Once the pictures have been set aside, copy every remaining entry exactly.

Records from a data source:
Content starts
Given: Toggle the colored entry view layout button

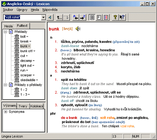Looking at the screenshot, I should [x=106, y=17].
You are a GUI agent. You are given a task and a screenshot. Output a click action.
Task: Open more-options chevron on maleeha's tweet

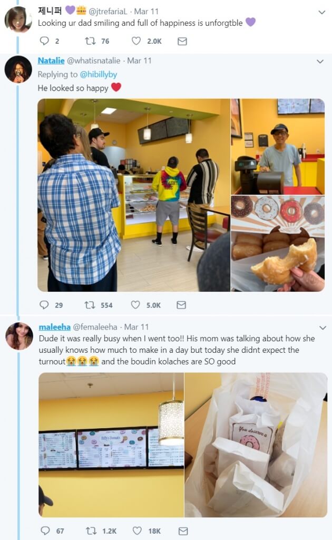point(323,327)
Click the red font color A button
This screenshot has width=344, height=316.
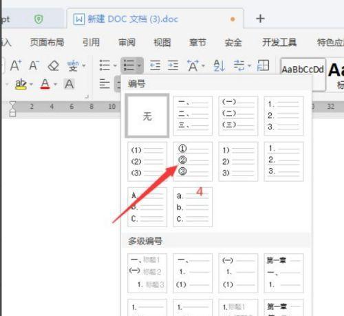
Content ends
• RESPONSE FOR THIS EXERCISE
Given: Toggle the colored entry view layout button

Looking at the screenshot, I should [x=106, y=17].
You are a GUI agent. You are given a task and a screenshot. Output a click action.
Task: Open more-options chevron on maleeha's tweet

point(323,327)
Click the red font color A button
This screenshot has width=344, height=316.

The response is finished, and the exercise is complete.